Students Love to Help, Part V

Students are the celebrity draw that can galvanize an entire community.  We see this in part when families crowd auditoriums for school concerts and plays, and when they cheer at athletic events.  Indeed, such occasions put on display a school’s important function in developing students’ potential beyond classroom learning.

Classroom learning, however, also merits public celebration and consumption–along with every other aspect of a learning institution.  We might imagine a school system that hosts an expo day on the final Friday of each month.  Students in all grades would put up displays of their academic work, or they could make presentations based on the skills and concepts they have learned.  Each month, students could take turns explaining classroom units and activities.  Much of this–even in the lower grade levels–might resemble a trade show or business convention, with booths, tables, and banners.  Students might dress in professional attire or even pour tea and coffee for attendees.

Sports, student organizations, and other extracurricular activities would also have valuable opportunities for exposure, with brief performances and demonstrations scheduled throughout the day around the school complex.  Some students might conduct tours of performance and athletic facilities, and others would serve as hosts and ushers around the school.

Also, students might assist in acquainting expo attendees with the work of the maintenance, transportation, and food service departments.  The administration and school board could also enlist children in promoting initiatives and accomplishments related to the management and governance of the school system.  We might even imagine the possibilities for school-affiliated programs such as PTA/PTO and educational foundations, as well as for community organizations such as scouts, recreation, and even municipal government.  Even further, the local business community would no doubt take an interest in expo events as opportunities for exposure and for demonstrating support for schools.

All of this does so much more than merely put young people on display.  It also invests them into an integrated whole of student and community growth.  It would infuse instruction and learning with a whole new dimension of relevance, and the privilege of participation would be contingent on meaningful performance and appropriate everyday conduct.  It would give students a sense of belonging and contribution.  It would add coherence and momentum to the activities and mission of schools.

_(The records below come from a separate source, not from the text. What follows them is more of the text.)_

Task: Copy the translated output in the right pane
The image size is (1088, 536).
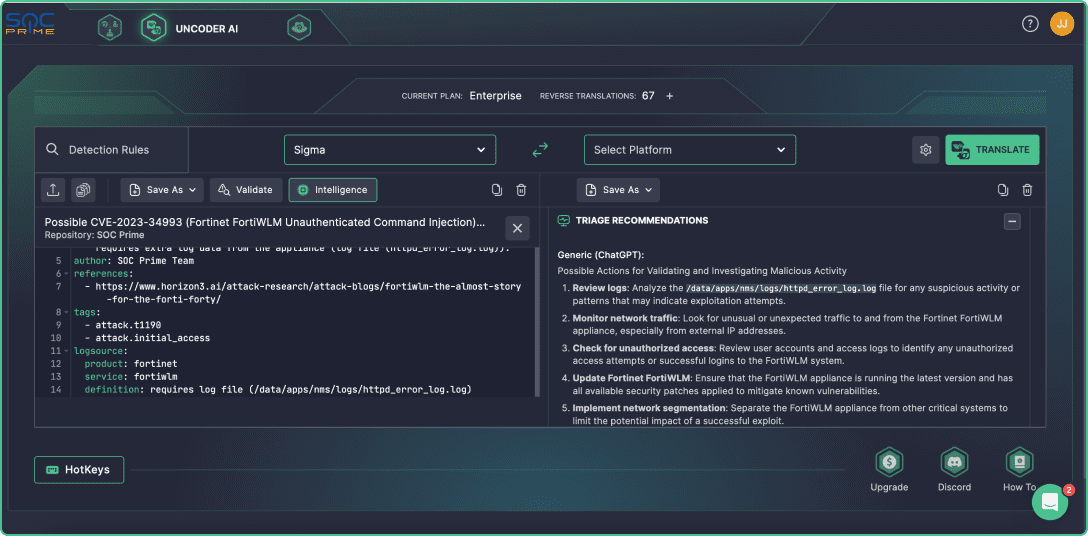Action: [x=1003, y=190]
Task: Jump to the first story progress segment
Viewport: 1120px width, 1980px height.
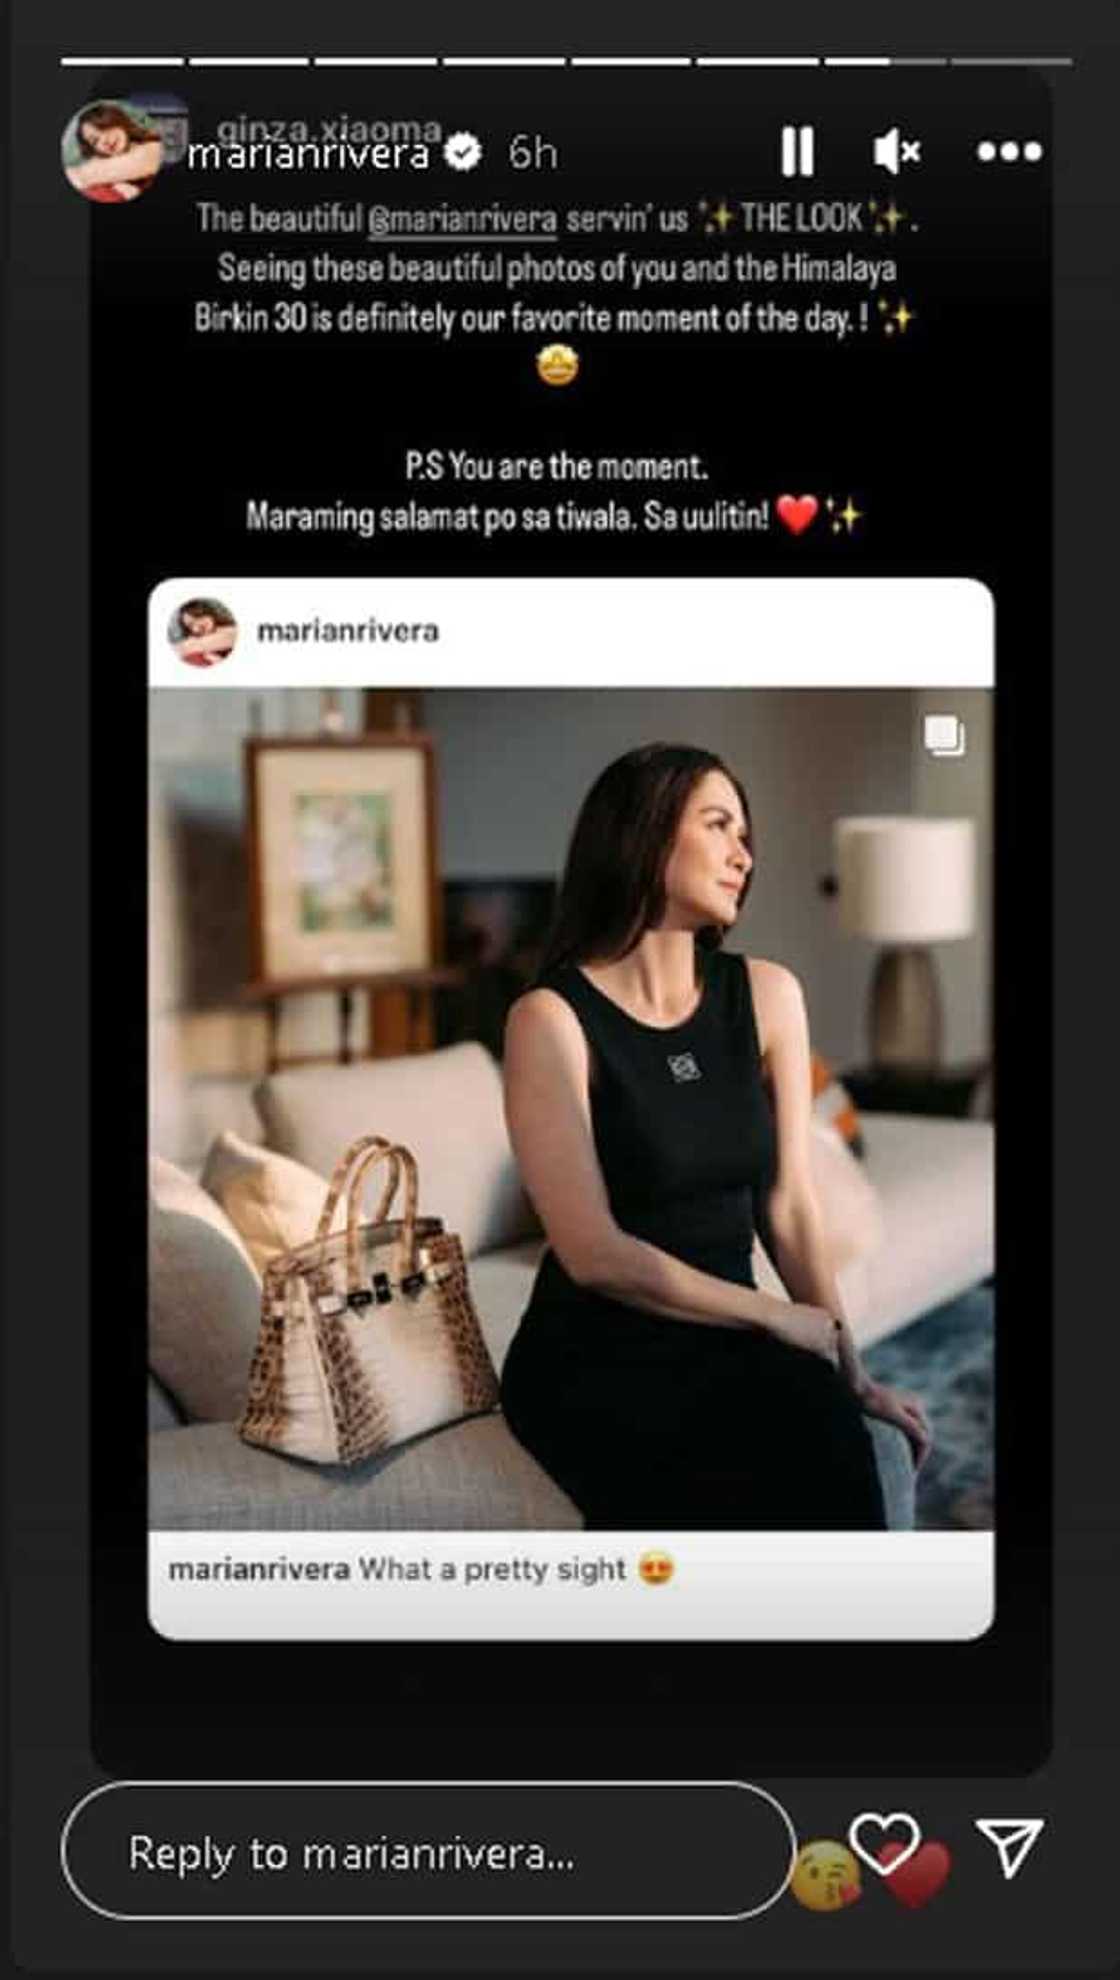Action: (x=122, y=62)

Beyond the students, however, other immense benefits can come about.  When the wider community can witness the robust activity of our schools, taxpayers gain confidence, families believe all the more in the learning that takes place, all community members understand better the value that schools add to the town, organizations and resources come together, and ideas flourish.  More of the right things begin to flow into and out of our learning institutions, and the community becomes much more than the cliched sum of its parts.

And the students themselves are the reason for it all.

Photo credit: Cottonbro Studio/Pexels

I am participating in the Two Writing Teachers March 2023 Slice of Life Challenge.

9 thoughts on “Students Love to Help, Part V

  1. As I read paragraph by paragraph, I kept hearing myself say YES!! Half-way through I thought how your insight and ideas would serve you so well as an administrator. You have such a vision! I’m at a school that opened in 9/2019 and then switched to remote learning and then back in person, all while trying to create a vision. It takes time. But your slice reminds me that it takes the vision of allowing the students to be promoting all that they are about. I plan to share this with my admin team. Thanks for your great ideas!

  2. Yes, yes, and yes! Our students need to view their school as a community they live in rather than visit! You describe a place where children can try their hand at leadership and see how it fits! I’m sure these ideas are evident in your classroom, they could have been evident in our building…

  3. Paul, I love this post – – yes to the expos. We are getting ready for one with our humanities students who have created community projects that they are ready to share. That first sentence and entire first paragraph had me cheering already. They sure do! I think so much of the way that students lead. They drive us to care, to learn from them, to want to change. Everything about your post today is student-centric, exactly how learning and schools should be. Your use of the word galvanize is particularly powerful – – indeed, students galvanize communities.

    1. Thanks, Kim, for understanding me so well when I am not sure I can get my point across. You and I seem to agree: students are the whole reason we are there.